── Dataset extract

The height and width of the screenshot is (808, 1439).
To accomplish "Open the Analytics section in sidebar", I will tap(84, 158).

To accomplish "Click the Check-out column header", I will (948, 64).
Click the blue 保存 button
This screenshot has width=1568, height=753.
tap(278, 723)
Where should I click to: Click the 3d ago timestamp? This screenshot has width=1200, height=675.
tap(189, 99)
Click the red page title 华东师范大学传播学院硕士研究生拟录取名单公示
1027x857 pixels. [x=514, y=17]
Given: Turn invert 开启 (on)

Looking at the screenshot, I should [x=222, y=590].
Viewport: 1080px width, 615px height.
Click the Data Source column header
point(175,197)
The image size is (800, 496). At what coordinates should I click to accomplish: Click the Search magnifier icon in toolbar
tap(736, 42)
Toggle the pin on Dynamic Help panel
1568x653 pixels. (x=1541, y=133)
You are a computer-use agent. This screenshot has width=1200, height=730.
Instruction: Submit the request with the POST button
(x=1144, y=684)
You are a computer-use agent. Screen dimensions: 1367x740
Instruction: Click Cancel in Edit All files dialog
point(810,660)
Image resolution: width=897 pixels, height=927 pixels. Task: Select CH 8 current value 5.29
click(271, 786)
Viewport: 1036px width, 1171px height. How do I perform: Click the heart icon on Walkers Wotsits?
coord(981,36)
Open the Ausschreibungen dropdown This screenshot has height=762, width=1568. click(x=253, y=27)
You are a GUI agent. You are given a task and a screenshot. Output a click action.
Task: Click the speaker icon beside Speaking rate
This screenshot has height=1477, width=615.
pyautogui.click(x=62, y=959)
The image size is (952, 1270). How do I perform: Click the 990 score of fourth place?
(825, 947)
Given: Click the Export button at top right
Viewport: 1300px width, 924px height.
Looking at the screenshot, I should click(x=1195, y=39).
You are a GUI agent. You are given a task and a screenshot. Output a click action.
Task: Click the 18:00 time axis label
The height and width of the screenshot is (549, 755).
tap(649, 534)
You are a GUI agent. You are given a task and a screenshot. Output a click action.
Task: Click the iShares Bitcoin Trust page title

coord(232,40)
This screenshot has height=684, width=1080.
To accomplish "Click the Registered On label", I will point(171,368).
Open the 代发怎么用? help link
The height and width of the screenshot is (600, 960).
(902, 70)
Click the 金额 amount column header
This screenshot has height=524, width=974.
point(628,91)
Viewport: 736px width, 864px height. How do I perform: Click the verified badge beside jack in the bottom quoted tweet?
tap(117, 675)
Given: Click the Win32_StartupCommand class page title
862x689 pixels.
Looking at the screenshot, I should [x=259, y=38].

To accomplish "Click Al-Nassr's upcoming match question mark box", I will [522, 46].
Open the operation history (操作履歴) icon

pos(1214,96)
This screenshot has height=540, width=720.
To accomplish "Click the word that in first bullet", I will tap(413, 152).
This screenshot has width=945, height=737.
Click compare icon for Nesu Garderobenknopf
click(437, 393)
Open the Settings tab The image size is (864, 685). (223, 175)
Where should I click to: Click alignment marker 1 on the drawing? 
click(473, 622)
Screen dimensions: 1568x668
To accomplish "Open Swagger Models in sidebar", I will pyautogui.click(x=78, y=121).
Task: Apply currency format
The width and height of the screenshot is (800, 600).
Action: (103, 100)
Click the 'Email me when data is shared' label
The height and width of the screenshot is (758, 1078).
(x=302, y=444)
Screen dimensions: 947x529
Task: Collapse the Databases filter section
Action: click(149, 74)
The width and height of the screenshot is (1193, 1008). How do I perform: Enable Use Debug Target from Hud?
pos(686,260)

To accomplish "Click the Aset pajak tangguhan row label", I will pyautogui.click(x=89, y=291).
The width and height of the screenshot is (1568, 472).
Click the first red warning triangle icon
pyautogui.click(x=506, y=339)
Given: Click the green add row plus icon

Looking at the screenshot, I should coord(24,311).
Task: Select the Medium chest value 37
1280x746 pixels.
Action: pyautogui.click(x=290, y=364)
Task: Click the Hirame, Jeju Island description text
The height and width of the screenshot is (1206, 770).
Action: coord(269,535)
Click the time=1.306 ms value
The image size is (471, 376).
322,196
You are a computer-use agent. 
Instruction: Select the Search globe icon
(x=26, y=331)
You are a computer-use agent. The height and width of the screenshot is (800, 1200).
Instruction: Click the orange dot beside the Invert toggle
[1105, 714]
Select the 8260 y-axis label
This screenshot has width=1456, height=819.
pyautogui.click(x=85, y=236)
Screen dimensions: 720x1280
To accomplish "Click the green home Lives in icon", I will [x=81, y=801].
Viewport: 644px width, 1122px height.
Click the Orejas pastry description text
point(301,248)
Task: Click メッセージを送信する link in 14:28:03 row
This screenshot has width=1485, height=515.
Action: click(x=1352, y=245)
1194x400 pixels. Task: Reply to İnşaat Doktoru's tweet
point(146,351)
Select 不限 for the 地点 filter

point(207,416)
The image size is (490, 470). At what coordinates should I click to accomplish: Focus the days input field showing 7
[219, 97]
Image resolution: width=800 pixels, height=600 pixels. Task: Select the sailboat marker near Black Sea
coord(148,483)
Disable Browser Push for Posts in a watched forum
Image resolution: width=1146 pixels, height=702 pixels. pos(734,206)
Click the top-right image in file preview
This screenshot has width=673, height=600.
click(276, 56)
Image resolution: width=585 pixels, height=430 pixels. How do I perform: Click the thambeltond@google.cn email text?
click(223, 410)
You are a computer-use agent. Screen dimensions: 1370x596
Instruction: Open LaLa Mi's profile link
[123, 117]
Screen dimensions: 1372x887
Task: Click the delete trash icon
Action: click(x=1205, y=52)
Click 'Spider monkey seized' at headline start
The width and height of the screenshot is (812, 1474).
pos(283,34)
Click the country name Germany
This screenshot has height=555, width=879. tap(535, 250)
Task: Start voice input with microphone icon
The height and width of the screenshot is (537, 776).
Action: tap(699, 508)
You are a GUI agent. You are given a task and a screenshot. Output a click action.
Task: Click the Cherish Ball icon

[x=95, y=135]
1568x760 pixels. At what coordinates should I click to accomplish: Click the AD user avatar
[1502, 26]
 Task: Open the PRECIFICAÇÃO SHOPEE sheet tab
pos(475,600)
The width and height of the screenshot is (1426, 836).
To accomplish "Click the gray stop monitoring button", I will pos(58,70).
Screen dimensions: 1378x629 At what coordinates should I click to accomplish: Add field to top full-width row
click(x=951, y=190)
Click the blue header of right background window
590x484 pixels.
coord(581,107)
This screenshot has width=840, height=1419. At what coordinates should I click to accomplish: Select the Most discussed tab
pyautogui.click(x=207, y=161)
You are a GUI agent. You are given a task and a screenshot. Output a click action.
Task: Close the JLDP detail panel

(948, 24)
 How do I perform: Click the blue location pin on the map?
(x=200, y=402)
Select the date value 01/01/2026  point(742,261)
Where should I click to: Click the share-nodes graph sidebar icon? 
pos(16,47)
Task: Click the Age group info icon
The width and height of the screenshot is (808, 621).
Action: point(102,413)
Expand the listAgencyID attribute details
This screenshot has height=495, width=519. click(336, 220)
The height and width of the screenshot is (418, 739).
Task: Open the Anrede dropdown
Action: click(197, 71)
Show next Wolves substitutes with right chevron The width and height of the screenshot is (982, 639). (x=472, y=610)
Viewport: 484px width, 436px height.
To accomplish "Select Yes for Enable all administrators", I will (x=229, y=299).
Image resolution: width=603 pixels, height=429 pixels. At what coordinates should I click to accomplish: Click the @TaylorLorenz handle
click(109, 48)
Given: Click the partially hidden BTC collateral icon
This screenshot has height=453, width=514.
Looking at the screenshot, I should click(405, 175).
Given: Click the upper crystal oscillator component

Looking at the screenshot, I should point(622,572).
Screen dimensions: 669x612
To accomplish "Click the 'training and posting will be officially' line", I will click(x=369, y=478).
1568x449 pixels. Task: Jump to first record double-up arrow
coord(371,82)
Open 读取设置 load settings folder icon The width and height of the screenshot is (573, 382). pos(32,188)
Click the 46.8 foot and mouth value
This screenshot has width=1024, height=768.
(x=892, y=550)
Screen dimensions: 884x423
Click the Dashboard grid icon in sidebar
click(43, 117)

────

▸ Aim of the exercise
Among the lines above, please find those with "computer" and copy them.

▸ Written response
You are a computer-use agent. This screenshot has width=1200, height=730.
You are a computer-use agent. Screen dimensions: 1367x740
You are a computer-use agent. 
You are a computer-use agent. The height and width of the screenshot is (800, 1200).
You are a computer-use agent. Screen dimensions: 1370x596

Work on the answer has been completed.